[Listed records]

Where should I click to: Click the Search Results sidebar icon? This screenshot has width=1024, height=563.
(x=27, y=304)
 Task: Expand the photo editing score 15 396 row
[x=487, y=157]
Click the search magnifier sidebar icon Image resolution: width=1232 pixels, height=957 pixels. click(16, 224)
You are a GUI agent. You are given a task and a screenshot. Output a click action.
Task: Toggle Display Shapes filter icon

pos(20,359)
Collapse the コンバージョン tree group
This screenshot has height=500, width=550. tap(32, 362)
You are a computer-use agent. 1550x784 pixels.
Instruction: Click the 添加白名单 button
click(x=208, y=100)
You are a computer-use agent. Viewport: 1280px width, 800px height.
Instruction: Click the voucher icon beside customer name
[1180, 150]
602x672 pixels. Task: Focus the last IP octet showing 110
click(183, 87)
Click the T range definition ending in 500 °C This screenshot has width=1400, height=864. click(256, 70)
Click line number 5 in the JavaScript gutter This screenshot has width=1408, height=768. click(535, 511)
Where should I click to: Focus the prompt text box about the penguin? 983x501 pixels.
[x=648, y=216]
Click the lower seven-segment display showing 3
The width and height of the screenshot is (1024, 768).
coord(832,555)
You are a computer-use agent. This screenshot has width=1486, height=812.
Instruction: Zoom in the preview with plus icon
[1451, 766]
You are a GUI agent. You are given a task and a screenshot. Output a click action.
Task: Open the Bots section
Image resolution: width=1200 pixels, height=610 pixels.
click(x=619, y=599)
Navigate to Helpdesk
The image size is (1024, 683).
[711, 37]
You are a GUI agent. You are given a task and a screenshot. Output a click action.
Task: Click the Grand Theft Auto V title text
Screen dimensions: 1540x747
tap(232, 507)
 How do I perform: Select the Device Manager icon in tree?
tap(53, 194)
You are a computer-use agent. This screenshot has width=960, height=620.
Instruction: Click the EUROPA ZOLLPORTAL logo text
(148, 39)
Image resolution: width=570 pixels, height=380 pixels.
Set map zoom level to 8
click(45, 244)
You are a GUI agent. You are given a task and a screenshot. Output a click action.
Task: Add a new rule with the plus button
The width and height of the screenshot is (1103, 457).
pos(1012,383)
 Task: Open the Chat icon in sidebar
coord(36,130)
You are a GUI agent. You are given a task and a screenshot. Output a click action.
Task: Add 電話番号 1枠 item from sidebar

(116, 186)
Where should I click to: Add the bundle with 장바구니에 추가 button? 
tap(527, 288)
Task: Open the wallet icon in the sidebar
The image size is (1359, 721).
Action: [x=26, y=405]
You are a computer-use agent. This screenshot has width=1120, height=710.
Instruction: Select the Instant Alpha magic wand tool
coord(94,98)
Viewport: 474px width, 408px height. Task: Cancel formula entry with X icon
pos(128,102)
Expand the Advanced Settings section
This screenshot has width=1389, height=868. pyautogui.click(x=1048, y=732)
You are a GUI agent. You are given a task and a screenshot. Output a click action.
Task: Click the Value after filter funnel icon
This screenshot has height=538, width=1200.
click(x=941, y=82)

[/Listed records]

# What the task asks
Would you write out the data exactly as it reads?

# Response to the task
Where should I click to: Click the Search Results sidebar icon? This screenshot has width=1024, height=563.
(x=27, y=304)
 Task: Expand the photo editing score 15 396 row
[x=487, y=157]
Click the search magnifier sidebar icon Image resolution: width=1232 pixels, height=957 pixels. click(16, 224)
You are a GUI agent. You are given a task and a screenshot. Output a click action.
Task: Toggle Display Shapes filter icon

pos(20,359)
Collapse the コンバージョン tree group
This screenshot has height=500, width=550. tap(32, 362)
You are a computer-use agent. 1550x784 pixels.
Instruction: Click the 添加白名单 button
click(x=208, y=100)
You are a computer-use agent. Viewport: 1280px width, 800px height.
Instruction: Click the voucher icon beside customer name
[1180, 150]
602x672 pixels. Task: Focus the last IP octet showing 110
click(183, 87)
Click the T range definition ending in 500 °C This screenshot has width=1400, height=864. click(256, 70)
Click line number 5 in the JavaScript gutter This screenshot has width=1408, height=768. click(535, 511)
Where should I click to: Focus the prompt text box about the penguin? 983x501 pixels.
[x=648, y=216]
Click the lower seven-segment display showing 3
The width and height of the screenshot is (1024, 768).
coord(832,555)
You are a computer-use agent. This screenshot has width=1486, height=812.
Instruction: Zoom in the preview with plus icon
[1451, 766]
You are a GUI agent. You are given a task and a screenshot. Output a click action.
Task: Open the Bots section
Image resolution: width=1200 pixels, height=610 pixels.
click(x=619, y=599)
Navigate to Helpdesk
The image size is (1024, 683).
[711, 37]
You are a GUI agent. You are given a task and a screenshot. Output a click action.
Task: Click the Grand Theft Auto V title text
Screen dimensions: 1540x747
tap(232, 507)
 How do I perform: Select the Device Manager icon in tree?
tap(53, 194)
You are a computer-use agent. This screenshot has width=960, height=620.
Instruction: Click the EUROPA ZOLLPORTAL logo text
(148, 39)
Image resolution: width=570 pixels, height=380 pixels.
Set map zoom level to 8
click(45, 244)
You are a GUI agent. You are given a task and a screenshot. Output a click action.
Task: Add a new rule with the plus button
The width and height of the screenshot is (1103, 457).
pos(1012,383)
 Task: Open the Chat icon in sidebar
coord(36,130)
You are a GUI agent. You are given a task and a screenshot. Output a click action.
Task: Add 電話番号 1枠 item from sidebar

(116, 186)
Where should I click to: Add the bundle with 장바구니에 추가 button? 
tap(527, 288)
Task: Open the wallet icon in the sidebar
The image size is (1359, 721).
Action: [x=26, y=405]
You are a computer-use agent. This screenshot has width=1120, height=710.
Instruction: Select the Instant Alpha magic wand tool
coord(94,98)
Viewport: 474px width, 408px height. Task: Cancel formula entry with X icon
pos(128,102)
Expand the Advanced Settings section
This screenshot has width=1389, height=868. pyautogui.click(x=1048, y=732)
You are a GUI agent. You are given a task and a screenshot. Output a click action.
Task: Click the Value after filter funnel icon
This screenshot has height=538, width=1200.
click(x=941, y=82)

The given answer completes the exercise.